A total of 12 mental health clinicians (psychiatry residents, fellows, and social workers) completed the semistructured interviews. The participant characteristics included: female candidates (10/12, 83%), male candidates (2/12, 17%), and Asian (5/12, 42%), Black (2/12, 17%), Hispanic or Latinx (1/12, 8%), Middle Eastern (1/12, 8%), multiracial (1/12, 8%), White (1/12, 8%), and other (1/12, 8%) candidates.

The results of the content and thematic analysis are summarized in Table 2, but major themes are highlighted as follows: the majority of participants (7/12, 58%) desired more robust antiracism training in mental health care. With regard to the demo module, the majority (8/12, 67%) enjoyed the module, (6/12, 50%) found it to be well-organized, and (11/12, 92%) felt the time commitment to be manageable. Many participants particularly enjoyed the CBT-based content (4/12, 33%), especially the daily self-reflection log (4/12, 33%). About 4 participants expressed a preference for an online self-directed structure, and 7/12 (58%) participants suggested that online content could be enhanced with an in-person or group component. Lastly, 4 participants communicated ways to improve participant engagement through the digital modality, including offering incentives, sharing personal experiences, and recording progress.

Table 2. Themes and representative quotes from semistructured interviews.
Discussions about race
  • Comfortable (5 mentions)
  • Somewhat comfortable (2 mentions)
  • Not very comfortable (4 mentions)
  • I think so … I have to admit that oftentimes in the face of authority figures, it can be challenging…, it can get tiring though, when you’re one of the few faces of color, or if you’re like, the only Black person in the room…
Definitions of racism and antiracism
  • Active advocacy against racism (11 mentions)
  • Racism as all-encompassing and systemic (5 mentions)
  • Self-awareness of antiracism (4 mentions)
  • Antiracism, specifically, is a life-long journey, being aware of racial dynamics and disparities and power dynamics, I see it as, like, a modifiable factor.
Previous antiracism training
  • Beneficial, in-depth discussions and courses at some point (11 mentions)
  • Limitations of training format and practicality (8 mentions)
  • Strong training in residency (7 mentions)
  • Minimal or no antiracism training (6 mentions)
  • Insufficient institutional support (5)
  • Beneficial scenario training (4 mentions)
  • A lot of it is very theoretical; less of it is practical in the sense of, you know, in a specific situation.
  • I feel like there’s a lot of, like, resident-driven antiracism efforts … justice, equity, diversity, and inclusion groups…
  • Anti-racist work has been performative, ...there was too high a burden on faculty of color…
Antiracism training needs
  • More robust training and resources (7 mentions)
  • Integration of representation and lived experiences (4 mentions)
  • Accessible language (4 mentions)
  • Integrate translational social sciences in curriculum (3 mentions)
  • Increase cultural competency (2 mentions)
  • Mitigate minority tax (2 mentions)
  • Just hiring, you know, more faculty of color, I feel that the best ways I’ve learned have been when developing relationships outside of academia bubbles and being with people with lived experience.
  • Having more, like, role-playing kind of activities might be great because for me, it’s like if I’m in a situation where I have to speak up, my mind goes blank.
Digital demo module experience
  • Enjoyed digital module (8 mentions)
  • Clear and organized web-based structure (6 mentions)
  • Particularly liked CBT-based examples of core beliefs (4 mentions)
  • Particularly liked online daily self-reflection logging (4 mentions)
  • I really like the module.
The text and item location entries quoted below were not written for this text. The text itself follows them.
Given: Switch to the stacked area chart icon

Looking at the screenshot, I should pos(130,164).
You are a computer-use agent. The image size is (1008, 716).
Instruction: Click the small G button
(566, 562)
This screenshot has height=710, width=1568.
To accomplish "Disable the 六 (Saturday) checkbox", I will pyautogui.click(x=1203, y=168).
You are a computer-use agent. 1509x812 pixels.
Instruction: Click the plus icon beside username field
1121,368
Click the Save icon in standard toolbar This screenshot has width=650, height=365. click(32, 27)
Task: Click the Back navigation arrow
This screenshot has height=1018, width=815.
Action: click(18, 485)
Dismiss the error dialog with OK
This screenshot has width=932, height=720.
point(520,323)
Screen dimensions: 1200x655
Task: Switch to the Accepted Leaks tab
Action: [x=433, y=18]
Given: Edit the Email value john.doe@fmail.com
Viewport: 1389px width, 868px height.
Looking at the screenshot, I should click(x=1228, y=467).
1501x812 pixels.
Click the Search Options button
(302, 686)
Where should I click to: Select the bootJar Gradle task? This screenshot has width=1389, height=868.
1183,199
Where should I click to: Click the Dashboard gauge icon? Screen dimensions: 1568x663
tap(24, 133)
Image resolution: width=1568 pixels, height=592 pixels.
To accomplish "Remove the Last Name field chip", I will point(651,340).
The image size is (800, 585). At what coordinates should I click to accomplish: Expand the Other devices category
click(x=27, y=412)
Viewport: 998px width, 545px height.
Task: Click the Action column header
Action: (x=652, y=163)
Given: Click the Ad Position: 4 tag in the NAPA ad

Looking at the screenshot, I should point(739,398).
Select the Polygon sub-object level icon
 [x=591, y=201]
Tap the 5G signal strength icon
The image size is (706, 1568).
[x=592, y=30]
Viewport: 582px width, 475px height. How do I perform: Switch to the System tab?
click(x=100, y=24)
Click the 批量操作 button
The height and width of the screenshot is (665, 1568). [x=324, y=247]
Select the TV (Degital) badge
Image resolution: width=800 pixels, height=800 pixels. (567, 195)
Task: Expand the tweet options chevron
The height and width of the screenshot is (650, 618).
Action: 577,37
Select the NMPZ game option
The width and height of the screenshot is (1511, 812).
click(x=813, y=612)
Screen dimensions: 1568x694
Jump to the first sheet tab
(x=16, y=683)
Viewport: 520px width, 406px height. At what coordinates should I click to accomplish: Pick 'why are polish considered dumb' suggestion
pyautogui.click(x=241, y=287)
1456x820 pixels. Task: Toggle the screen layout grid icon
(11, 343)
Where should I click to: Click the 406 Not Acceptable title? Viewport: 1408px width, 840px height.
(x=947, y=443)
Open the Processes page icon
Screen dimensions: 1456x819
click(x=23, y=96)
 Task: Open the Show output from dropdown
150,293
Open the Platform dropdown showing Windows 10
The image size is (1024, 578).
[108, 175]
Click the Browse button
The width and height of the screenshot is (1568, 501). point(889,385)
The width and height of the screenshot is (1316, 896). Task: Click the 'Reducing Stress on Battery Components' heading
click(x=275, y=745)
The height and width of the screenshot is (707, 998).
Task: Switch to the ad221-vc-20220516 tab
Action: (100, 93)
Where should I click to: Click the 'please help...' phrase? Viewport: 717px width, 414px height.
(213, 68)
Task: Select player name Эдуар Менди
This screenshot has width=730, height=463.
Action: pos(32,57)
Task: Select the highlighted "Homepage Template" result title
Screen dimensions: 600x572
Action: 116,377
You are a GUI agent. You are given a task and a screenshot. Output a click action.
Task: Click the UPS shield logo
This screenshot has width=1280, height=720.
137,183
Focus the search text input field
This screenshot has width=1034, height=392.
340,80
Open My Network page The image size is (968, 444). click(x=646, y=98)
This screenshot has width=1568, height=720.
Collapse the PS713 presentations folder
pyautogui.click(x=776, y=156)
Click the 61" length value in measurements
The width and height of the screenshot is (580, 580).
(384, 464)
That’s just like what happens at the hospital.
  • It was clear and I thought the structure was very helpful and consistent while going through the four examples of core beliefs
  • The good clinician one in particular led me to think about how there are so many ways the system rewards not thinking and not challenging biases, and I think it was nice that you provided that example.
Digital demo module time
  • Feels that 15 minutes/week of web-based intervention content for six weeks is manageable (11 mentions)
  • Yes, I think we can definitely make that time.
Demo module digital format
  • Prefers online content with addition of in-person or group setting (7 mentions)
  • Concerns about exclusively online, self-directed formats (5 mentions)
  • Prefers self-directed online-only modules (4 mentions)
  • Open to conducting over a Zoom call (3 mentions)
  • In-person is generally always the most effective. I think we tend to have short attention spans, and it becomes just an online module you have to do.
  • If you really want people to be an active participant and really engage with it, I don’t know how good self-directed modules are … I’m just like clicking through it.
Digital demo module improvements
  • Enhance resident participation and engagement in format (4 mentions)
  • Include web-based incentive to track growth (2 mentions)
  • I think that it might be helpful to allow us space to bring up our own examples, but I know that it takes a lot of vulnerability for us to sit there and reflect.
  • If there’s some sort of incentivization structure for people to check back in or record progress into, like a diary, I think that could be effective.
Potential report of EHR bias
  • Yes, it would be helpful (11 mentions)
  • Yeah, it would overall. I think it would be cool, because in the same way that they make us look at how often we are prescribing benzos, why can’t we also be explicit, you know. in terms of antiracism?
  • Yeah, it would make me more wary. It would make me sit down and think.
Across questions
  • Minority tax (5 mentions)
  • Everyone has the responsibility to care for, like, a language diverse community. It [shouldn’t] just fall on certain individuals just because of their background.
  • I remember there were some moments in medical school where I felt like there was too high a burden on faculty of color and also students of color.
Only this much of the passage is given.